Gold has been among the world’s most desirable resources since its discovery in the Ancient Era. It’s gleaming scarcity and untarnishable glory have captivated the human ethos for millenia. In recent centuries, gold has gone so far as to influence geography, laying the theoretical groundwork for pioneers, who abandoned all other endeavors to seek the glistening metal. National currencies come and go, but gold has stood the test of time and has become universally recognized as the standard for monetary value. A deep dive into the numbers showcases the true impact of gold on human civilization throughout the ages.

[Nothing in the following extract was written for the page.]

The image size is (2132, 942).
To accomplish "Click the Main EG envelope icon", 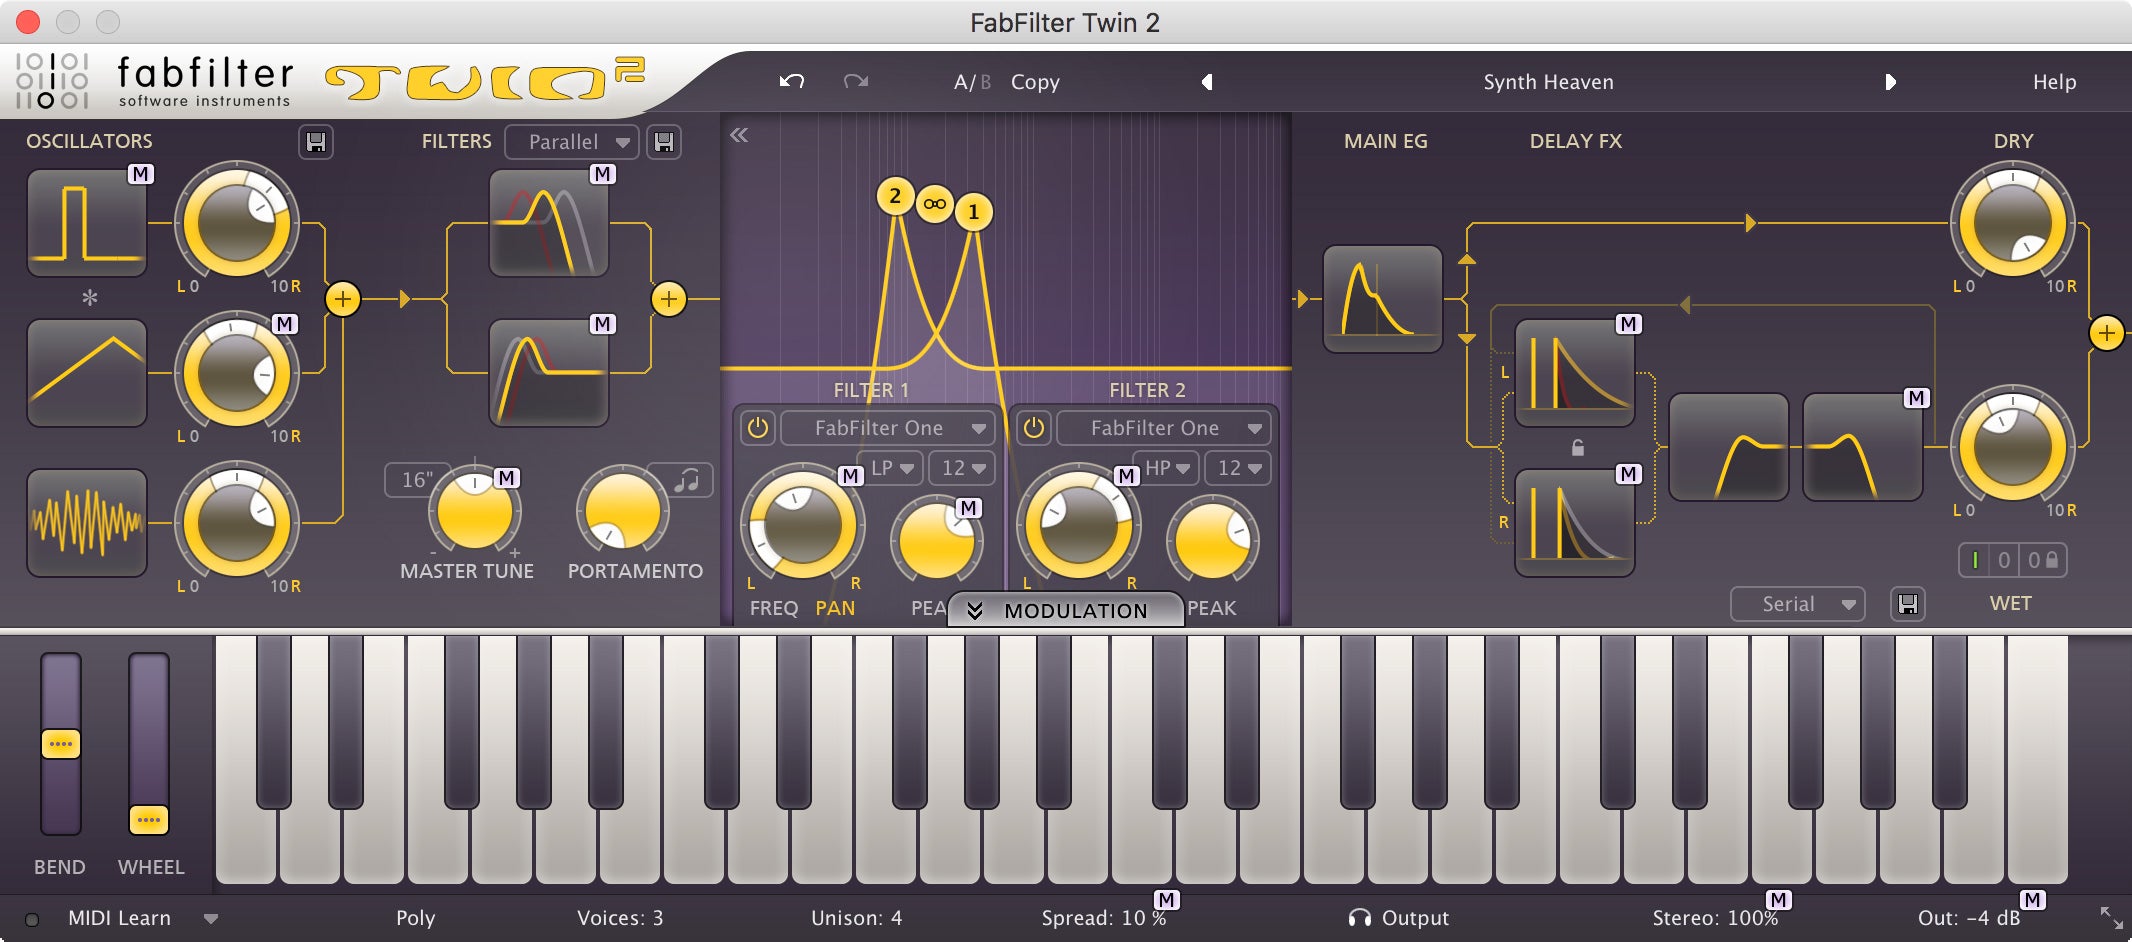I will [1382, 298].
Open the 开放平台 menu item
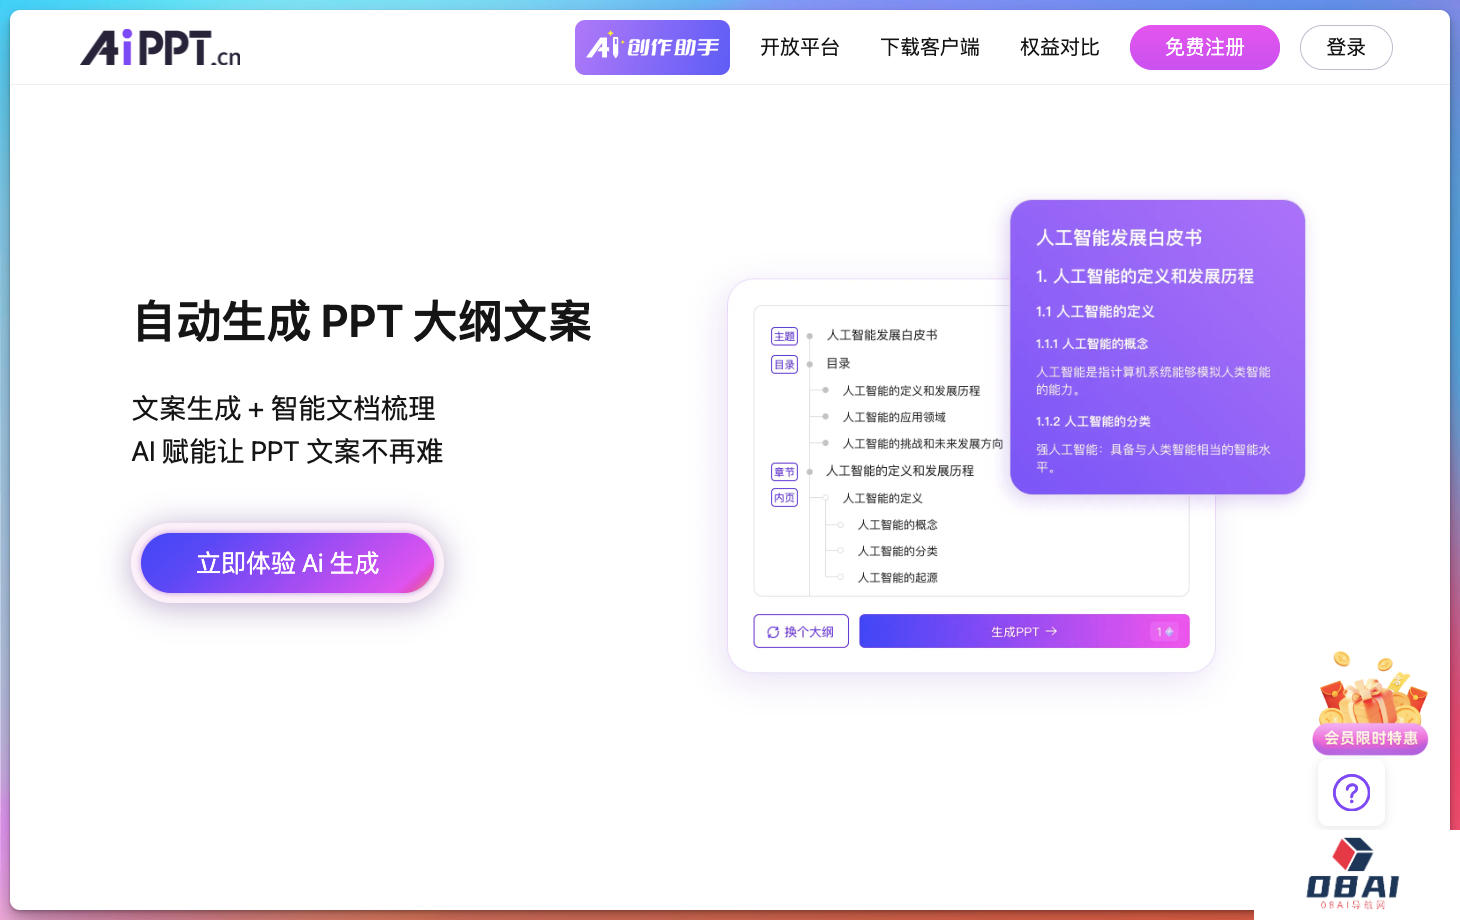1460x920 pixels. 799,47
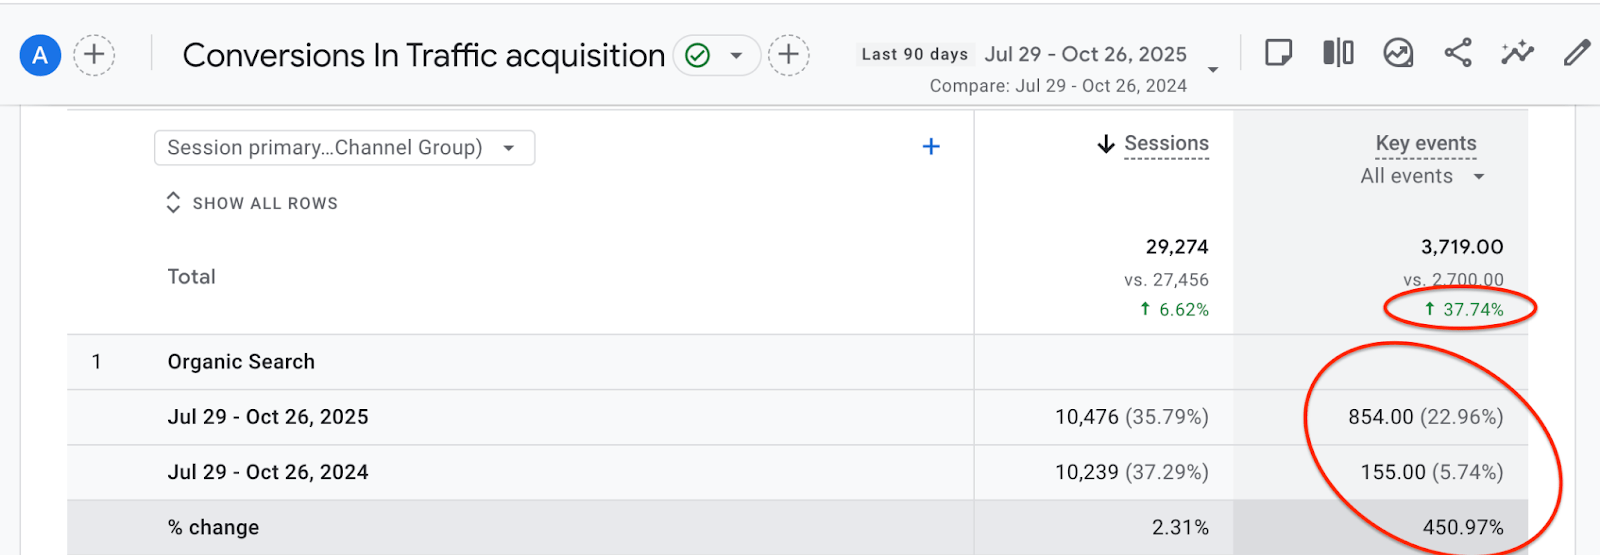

It is estimated that around 200,000 tons of gold have been mined throughout all of human history. That’s the equivalent weight of about 33 African elephants. That seems… small, especially when one recalls that gold is a particularly heavy element. In fact, all 200,000 tons of gold that have been unearthed could fit into a 68x68x68-foot cube with a volume of 314,432 cubic feet. This volume would fit in the space underneath the Eiffel Tower. While seemingly unremarkable, perhaps contextual figures will help to add perspective.
Mansa Musa, king of Mali (1312 - 1337 C.E.), is thought to have been the richest person of all time with an incalculable wealth exceeding the equivalent of $5 trillion. A devout Muslim, the king sought to make a pilgrimige to Mecca, and embarked across northern Africa with a part of his massive fortune in tow. Along the route, his entourage stopped in Cairo, Egypt, and the king gave generous handouts to some of its citizens. It is projected that Mansa Musa bestowed some 35 tons of gold upon the citizens of Cairo, which was so much that it actually debilitated the local economy for 12 years, as the value of gold plummeted in the region.
During the gold rush in the United States, miners dug up a combined total of just over 375 tons of gold, which sold for $20.67 an ounce at the time. Despite the relatively lackluster haul, the prospect of riches to the west led to the largest mass migration in American history. Over 300,000 people moved west in 1849 and California’s population tripled in the span of just 20 months.
The Witwatersrand Basin in South Africa is the most potent location for gold in the world. In 1886, the Witwatersrand gold rush led to the establishment of Johannesburg, South Africa’s largest city. It is estimated that close to 40% (80,000 tons) of all the gold that has ever been mined has come from this region. South Africa is still a world leader in mined gold, contributing 118 of the 2,500 tons mined worldwide each year.
With a bit of context into the long-term effects that a small amount of gold can catalyze, it may be productive to gain insight into gold’s historic worth.
It has become the standard for gold and other precious metals to be measured in troy ounces. Originally conceived by merchants in Troyes, France, the troy ounce is a bourgeois metric for pricing and portioning valuables. Officially, one troy ounce is equal to about 1.1 ounces. Gold’s “spot price” is a representation of its worth per troy ounce. At present, the spot price for gold is at an all time high, fluctuating between $1850 and $2050 per troy ounce. If we call that a nice round $2000, we can use it to make some calculations.
If one troy ounce is equal to 1.1 ounces, then there are 29,167 troy ounces in one ton. If gold is worth $2000 per troy ounce, then a ton of gold is worth $58.3 million. The 200,000 tons of gold that have been mined throughout history can be converted to roughly 5,833,400,000 = 5.8 billion troy ounces. At $2000 per troy ounce, the total value is about $11,666,800,000,000 = $11.67 Trillion.
Perhaps one may wonder where such a massive quantity of wealth is stored. About 50.5% of the world’s gold is privately owned as jewelry and other trinkets. An additional 18.7% exists as private investments in the form of gold bars and gold coins. 13.4% is reserved for industrial use, where it has become an instrumental component in electronics.
The remaining 17.4% of the world’s gold exists stashed away in government reserves. The United States possesses the most gold among world governments with approximately 8,134 tons in reserves. In the United States, Fort Knox itself currently holds around 4600 tons of gold.
The top ten countries by federal gold reserve in tons:
Of course, when considering all of these figures, one must also account for the gold that has not yet been mined. Prospectors have been incredibly thorough in their efforts and geologists predict that only about 20% (about 50,000 tons) of the world’s gold deposits remain undiscovered beneath the Earth’s surface. With only 50,000 tons of gold left to be mined, the gold industry is likely to come to a full stop in the next 20 years, unless new gold is formed in the Earth’s crust. New research finds that gold may be materialized in an instant by earthquakes through the process of flash vaporization. It makes one wonder what sort of innovations mining companies will develop in order to keep their industry chugging on.